→ **Material supplied**

####################

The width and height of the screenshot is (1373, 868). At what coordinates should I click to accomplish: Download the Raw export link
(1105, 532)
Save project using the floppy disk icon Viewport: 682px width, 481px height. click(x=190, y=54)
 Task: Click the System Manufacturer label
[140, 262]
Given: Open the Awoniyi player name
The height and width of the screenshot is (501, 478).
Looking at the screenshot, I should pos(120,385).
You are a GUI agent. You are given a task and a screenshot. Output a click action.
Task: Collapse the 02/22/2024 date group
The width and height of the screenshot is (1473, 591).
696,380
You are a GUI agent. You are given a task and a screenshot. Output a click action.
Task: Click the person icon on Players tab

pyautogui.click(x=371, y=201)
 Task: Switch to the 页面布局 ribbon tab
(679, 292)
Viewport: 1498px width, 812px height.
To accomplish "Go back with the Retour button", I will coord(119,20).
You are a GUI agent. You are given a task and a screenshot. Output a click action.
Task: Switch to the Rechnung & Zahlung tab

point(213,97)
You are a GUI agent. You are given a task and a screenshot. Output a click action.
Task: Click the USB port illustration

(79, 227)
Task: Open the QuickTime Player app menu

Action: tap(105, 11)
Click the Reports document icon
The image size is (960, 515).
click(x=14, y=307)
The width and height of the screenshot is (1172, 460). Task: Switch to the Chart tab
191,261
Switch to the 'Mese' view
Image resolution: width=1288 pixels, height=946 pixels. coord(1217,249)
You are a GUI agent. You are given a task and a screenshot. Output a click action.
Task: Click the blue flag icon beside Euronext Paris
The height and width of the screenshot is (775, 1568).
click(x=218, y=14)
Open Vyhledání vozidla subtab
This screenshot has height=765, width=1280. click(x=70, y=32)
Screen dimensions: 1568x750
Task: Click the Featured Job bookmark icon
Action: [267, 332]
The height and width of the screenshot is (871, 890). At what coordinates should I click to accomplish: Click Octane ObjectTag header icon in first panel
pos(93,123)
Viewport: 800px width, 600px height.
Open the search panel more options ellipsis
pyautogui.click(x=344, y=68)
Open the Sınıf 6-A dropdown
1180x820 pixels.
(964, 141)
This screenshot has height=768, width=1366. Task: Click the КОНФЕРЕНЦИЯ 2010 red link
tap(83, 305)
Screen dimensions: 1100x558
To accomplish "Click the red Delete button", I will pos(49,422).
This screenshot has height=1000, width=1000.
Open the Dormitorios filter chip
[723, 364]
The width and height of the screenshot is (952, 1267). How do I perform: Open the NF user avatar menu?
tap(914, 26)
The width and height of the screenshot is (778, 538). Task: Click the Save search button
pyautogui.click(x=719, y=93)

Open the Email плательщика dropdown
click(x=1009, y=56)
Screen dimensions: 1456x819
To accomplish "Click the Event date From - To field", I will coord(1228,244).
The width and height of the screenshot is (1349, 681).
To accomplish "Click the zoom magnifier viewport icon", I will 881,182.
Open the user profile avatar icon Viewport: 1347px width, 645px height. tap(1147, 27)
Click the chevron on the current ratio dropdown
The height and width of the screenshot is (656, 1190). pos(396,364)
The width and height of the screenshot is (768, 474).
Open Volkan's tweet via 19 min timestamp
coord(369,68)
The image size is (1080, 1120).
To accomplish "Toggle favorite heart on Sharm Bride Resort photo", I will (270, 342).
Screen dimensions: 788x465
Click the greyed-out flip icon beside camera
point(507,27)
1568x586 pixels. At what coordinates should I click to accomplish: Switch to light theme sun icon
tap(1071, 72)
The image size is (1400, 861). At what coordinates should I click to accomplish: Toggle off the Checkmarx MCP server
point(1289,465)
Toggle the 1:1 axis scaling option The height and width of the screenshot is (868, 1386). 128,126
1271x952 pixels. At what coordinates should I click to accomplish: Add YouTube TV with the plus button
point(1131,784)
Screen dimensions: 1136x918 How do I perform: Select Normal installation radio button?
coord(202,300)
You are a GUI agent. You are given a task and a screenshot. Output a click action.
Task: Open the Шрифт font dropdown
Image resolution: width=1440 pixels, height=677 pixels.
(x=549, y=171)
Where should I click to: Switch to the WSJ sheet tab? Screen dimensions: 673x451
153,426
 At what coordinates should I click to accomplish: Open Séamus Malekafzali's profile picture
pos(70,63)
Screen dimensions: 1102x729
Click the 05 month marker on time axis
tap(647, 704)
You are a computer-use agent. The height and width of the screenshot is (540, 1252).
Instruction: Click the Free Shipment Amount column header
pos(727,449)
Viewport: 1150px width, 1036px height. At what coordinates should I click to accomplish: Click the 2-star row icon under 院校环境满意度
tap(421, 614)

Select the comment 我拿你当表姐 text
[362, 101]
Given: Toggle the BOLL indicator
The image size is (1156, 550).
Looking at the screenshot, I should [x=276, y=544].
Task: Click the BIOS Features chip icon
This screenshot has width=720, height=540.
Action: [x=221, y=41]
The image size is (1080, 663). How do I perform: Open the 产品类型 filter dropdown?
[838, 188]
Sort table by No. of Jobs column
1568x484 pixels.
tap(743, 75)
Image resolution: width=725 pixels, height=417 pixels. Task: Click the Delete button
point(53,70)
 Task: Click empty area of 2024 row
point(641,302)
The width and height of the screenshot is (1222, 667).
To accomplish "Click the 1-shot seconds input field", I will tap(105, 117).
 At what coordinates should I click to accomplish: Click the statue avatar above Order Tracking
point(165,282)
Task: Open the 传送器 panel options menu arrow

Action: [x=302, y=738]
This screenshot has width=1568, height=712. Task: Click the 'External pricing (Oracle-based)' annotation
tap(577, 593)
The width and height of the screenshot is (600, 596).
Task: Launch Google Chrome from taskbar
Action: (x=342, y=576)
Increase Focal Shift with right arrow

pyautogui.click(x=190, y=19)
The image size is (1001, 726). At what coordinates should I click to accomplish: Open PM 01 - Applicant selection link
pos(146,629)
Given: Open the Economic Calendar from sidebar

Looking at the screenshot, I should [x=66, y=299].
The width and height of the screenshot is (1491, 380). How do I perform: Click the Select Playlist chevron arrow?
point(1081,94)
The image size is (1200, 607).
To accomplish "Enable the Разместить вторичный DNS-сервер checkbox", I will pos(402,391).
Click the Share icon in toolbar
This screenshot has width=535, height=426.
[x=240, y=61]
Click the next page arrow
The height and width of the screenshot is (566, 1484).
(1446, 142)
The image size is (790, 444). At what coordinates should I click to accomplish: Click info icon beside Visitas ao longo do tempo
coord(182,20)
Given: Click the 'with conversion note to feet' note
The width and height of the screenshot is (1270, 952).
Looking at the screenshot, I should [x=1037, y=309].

####################

→ **What you need to do**
How many lines in the listing above contain "date"? Give only the number.

→ **Response box**
2